*Problem to solve*. Reproduce exactly the run of lines that begins with the one containing "Open the 스마일 2 title link" and ends with the last line of the records, omitting pictures.

--- START ---

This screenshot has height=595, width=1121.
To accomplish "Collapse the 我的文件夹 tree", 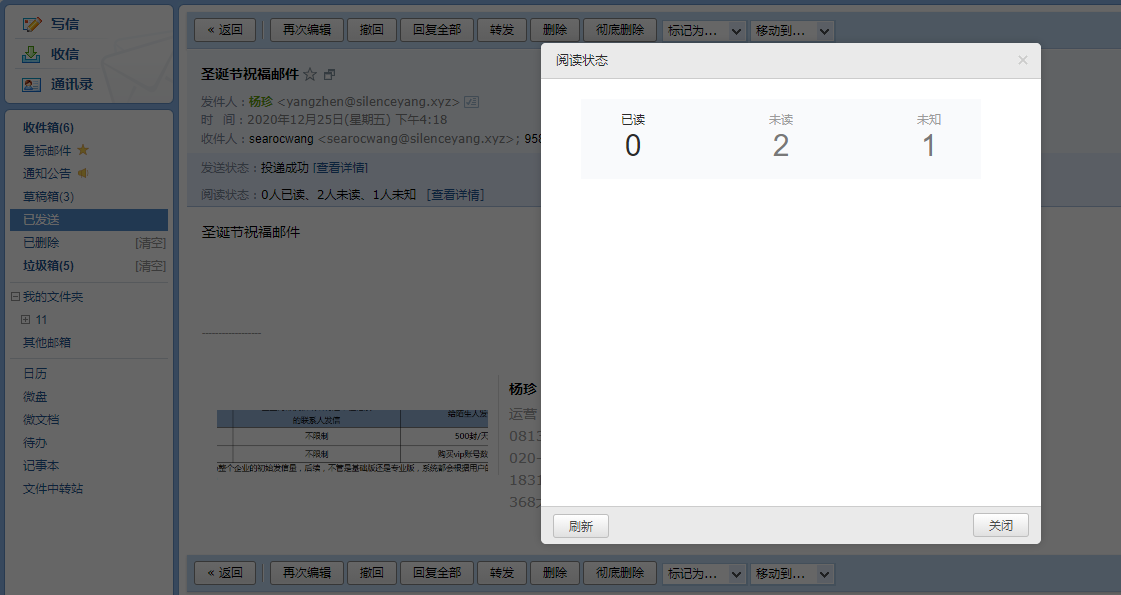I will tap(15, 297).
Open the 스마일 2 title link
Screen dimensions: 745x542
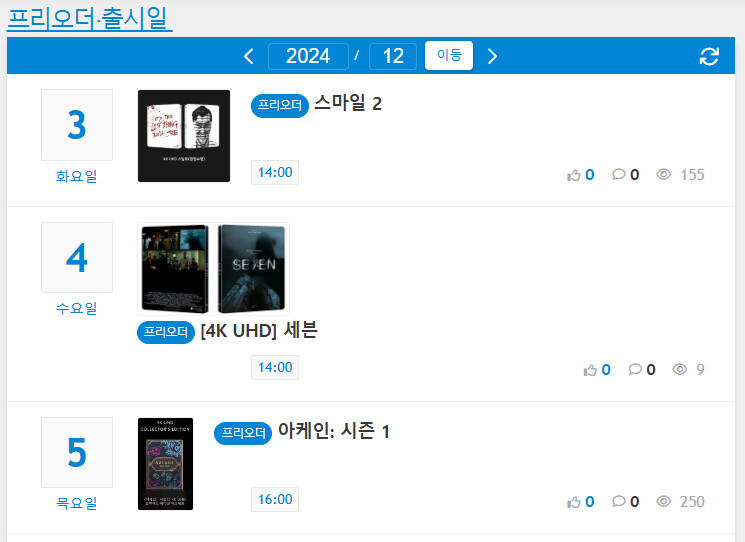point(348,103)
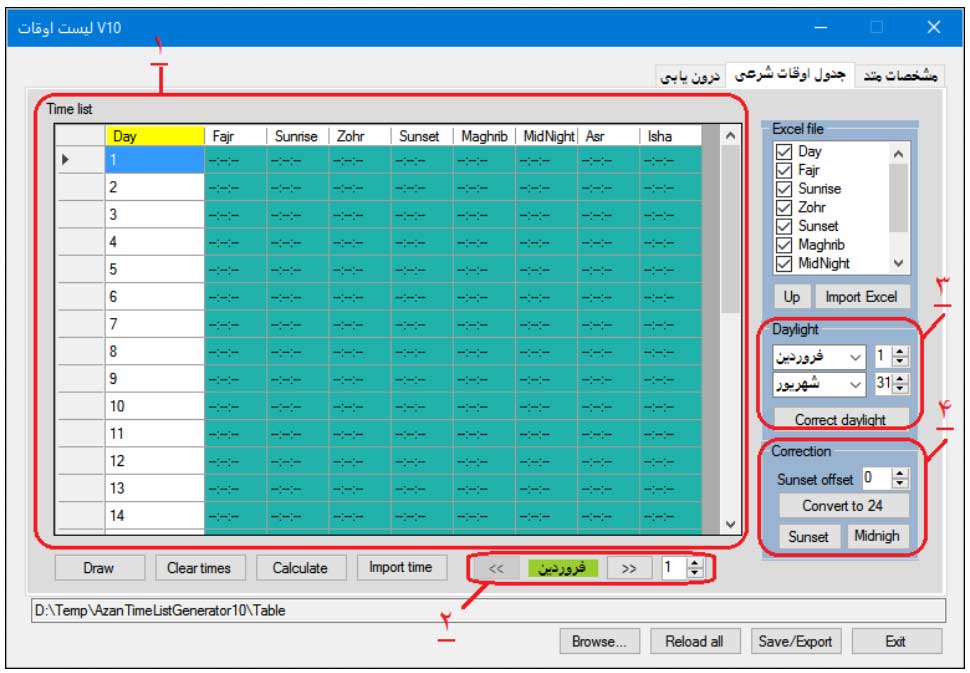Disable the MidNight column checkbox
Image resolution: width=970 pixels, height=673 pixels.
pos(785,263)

--- END ---

*Response area*.
Open the 스마일 2 title link
Screen dimensions: 745x542
point(348,103)
Disable the MidNight column checkbox
Image resolution: width=970 pixels, height=673 pixels.
pos(785,263)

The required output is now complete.